Journey to the Center of the Earth, by Jules Verne

Journey to the Center of the Earth, by Jules Verne

I’ve had this on my bookshelf for almost a year, but just recently cracked it open. Big mistake—I loved it! Suspense and adventure, exploration and mystery, this book was hard to put down.

The narrator, Otto Lidenbrock, plays the role of the normal man swept up in extraordinary events which is usually a nice tool to explain what is happening without talking down to the reader. Unfortunately, this narrator is whiny and pompous which at times made him hard to take. His arrogance did however occasionally provide for some unintentional humor at times, such as when Otto describes his Icelandic hosts: “...when one fishes, hunts, and shoes horses, one ends up adopting the tone and manners of fishermen, hunters, and other somewhat rude folk.”

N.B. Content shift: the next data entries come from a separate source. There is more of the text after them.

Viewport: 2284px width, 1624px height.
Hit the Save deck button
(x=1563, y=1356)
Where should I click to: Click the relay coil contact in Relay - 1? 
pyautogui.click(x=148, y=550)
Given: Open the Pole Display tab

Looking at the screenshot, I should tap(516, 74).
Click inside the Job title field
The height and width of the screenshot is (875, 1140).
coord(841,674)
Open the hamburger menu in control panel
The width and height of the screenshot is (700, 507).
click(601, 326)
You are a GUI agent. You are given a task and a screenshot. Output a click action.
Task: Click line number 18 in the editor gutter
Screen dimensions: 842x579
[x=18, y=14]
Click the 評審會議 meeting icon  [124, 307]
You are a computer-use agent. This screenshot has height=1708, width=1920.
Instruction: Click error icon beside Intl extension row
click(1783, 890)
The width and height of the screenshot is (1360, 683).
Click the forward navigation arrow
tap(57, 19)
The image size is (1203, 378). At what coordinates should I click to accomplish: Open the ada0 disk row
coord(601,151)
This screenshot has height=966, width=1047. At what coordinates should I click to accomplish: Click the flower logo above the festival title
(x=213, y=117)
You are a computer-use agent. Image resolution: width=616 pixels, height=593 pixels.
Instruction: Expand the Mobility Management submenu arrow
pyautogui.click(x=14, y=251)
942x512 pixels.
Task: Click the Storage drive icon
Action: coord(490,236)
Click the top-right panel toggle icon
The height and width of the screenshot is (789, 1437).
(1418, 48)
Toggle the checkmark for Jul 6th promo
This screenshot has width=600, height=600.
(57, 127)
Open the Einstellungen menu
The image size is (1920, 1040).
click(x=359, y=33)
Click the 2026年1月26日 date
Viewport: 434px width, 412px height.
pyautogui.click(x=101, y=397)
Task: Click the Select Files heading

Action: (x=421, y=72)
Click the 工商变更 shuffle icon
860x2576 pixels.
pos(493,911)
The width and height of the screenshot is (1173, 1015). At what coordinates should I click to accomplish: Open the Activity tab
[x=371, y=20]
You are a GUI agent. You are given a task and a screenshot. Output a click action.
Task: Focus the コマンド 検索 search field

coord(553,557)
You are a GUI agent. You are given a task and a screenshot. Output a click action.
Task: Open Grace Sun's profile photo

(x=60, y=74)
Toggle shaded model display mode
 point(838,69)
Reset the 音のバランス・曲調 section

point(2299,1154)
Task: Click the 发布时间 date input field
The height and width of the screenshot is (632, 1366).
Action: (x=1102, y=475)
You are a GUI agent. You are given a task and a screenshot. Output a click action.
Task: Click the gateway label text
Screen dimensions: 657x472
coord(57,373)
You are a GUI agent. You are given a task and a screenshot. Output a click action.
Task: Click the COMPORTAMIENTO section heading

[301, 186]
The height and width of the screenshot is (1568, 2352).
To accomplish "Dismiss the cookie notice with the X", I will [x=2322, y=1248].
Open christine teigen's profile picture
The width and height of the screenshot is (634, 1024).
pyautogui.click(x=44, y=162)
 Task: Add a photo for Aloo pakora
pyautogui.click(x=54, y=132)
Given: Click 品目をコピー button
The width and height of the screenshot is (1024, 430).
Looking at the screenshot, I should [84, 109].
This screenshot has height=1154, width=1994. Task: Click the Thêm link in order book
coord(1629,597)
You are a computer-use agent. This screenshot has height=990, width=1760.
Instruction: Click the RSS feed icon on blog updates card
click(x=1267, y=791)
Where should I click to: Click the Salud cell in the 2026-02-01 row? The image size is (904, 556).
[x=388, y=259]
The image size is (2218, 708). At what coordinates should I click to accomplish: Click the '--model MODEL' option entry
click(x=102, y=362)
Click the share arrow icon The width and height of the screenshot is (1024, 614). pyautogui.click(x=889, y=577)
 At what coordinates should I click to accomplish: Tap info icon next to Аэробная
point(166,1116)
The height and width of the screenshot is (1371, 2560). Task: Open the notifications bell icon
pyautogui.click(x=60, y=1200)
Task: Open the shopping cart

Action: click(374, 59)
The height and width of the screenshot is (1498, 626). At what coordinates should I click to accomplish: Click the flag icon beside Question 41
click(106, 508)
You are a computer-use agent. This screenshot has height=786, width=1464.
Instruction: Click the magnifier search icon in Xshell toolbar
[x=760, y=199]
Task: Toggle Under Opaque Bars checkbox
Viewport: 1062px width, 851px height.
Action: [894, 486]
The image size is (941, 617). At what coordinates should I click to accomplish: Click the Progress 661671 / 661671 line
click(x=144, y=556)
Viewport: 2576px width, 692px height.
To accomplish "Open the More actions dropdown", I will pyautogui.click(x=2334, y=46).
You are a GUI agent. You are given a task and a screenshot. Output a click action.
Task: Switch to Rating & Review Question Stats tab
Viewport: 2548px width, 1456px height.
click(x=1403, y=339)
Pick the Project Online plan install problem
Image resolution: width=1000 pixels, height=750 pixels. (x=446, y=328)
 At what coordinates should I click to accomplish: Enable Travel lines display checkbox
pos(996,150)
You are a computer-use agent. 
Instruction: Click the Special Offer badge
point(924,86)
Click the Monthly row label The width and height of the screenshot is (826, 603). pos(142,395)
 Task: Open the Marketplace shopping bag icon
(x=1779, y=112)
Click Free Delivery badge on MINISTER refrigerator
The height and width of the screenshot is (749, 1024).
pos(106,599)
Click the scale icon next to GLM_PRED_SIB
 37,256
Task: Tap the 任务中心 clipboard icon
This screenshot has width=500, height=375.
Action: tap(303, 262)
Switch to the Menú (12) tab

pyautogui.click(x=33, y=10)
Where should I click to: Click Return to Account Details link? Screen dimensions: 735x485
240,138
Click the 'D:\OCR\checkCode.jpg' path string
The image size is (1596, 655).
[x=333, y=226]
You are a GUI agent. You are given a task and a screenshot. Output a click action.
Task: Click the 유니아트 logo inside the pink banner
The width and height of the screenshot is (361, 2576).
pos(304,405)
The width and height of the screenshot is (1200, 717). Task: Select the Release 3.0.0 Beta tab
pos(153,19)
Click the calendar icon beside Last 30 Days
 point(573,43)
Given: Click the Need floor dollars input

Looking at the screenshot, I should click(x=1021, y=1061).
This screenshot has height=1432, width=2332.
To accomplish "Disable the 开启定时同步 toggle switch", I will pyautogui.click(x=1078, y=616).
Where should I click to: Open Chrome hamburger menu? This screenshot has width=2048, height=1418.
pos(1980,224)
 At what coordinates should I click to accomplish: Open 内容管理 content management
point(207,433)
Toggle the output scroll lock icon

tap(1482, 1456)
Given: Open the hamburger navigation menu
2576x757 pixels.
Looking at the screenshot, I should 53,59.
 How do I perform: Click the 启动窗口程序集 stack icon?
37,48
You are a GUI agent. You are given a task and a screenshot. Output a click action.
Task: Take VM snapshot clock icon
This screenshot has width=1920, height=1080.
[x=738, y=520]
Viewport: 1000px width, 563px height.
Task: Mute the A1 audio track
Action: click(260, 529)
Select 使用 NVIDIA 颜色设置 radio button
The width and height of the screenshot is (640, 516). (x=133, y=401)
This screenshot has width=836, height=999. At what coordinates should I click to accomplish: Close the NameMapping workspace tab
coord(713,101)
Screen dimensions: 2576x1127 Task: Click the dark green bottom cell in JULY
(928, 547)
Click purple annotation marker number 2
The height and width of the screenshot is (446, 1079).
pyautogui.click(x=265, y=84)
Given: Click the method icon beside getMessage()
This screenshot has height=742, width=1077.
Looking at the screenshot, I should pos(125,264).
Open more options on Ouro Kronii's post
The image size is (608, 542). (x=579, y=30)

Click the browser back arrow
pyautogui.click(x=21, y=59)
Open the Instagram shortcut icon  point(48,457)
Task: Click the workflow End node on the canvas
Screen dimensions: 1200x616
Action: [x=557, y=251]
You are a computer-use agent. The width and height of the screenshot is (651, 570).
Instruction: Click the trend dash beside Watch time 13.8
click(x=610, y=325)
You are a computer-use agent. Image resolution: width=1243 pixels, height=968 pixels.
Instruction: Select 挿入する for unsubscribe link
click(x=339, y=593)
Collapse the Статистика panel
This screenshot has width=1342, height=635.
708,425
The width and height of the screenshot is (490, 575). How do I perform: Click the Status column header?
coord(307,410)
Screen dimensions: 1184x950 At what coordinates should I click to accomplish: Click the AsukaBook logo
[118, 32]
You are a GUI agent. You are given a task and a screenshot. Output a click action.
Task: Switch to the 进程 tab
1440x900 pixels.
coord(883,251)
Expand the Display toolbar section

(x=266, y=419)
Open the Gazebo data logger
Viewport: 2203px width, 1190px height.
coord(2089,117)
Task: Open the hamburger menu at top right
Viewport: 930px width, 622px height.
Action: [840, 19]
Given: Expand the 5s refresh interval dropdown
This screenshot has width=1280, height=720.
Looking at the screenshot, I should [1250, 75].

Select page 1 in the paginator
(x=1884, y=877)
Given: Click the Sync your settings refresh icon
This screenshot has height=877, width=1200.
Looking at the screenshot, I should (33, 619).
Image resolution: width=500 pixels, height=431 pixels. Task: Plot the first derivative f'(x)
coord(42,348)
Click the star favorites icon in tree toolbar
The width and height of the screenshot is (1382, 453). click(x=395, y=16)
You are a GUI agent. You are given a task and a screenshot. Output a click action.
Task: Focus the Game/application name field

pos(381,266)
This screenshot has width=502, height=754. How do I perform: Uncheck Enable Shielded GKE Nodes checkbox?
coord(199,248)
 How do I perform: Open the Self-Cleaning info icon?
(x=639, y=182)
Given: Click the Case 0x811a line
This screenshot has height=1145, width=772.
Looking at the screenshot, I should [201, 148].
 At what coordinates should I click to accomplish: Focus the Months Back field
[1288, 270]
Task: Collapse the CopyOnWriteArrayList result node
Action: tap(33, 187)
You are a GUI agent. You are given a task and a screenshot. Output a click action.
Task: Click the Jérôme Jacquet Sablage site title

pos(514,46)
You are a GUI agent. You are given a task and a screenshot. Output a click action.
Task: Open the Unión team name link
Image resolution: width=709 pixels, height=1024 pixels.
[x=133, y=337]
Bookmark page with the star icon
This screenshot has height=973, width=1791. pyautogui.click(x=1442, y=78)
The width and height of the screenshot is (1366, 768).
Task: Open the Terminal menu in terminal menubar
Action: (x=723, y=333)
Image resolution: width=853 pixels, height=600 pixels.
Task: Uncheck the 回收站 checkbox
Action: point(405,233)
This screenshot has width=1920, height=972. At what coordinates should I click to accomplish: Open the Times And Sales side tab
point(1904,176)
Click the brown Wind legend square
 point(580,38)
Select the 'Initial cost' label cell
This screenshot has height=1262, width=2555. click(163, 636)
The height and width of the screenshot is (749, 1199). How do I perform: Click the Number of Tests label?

My mother the librarian will probably be disappointed that I didn’t delve into the deeper levels the story portrays: man’s journey of introspection. I read for enjoyment, however, and I had enough of analyzing literature in school! Journey to the Center of the Earth is an entertaining story in its own right, and I thoroughly enjoyed it.

First Sentence:
On May 24, 1863, a Sunday, my uncle, Professor Lidenbrock, rushed back to his little house located at No. 19 Königstrasse, one of the most ancient streets in the old town of Hamburg.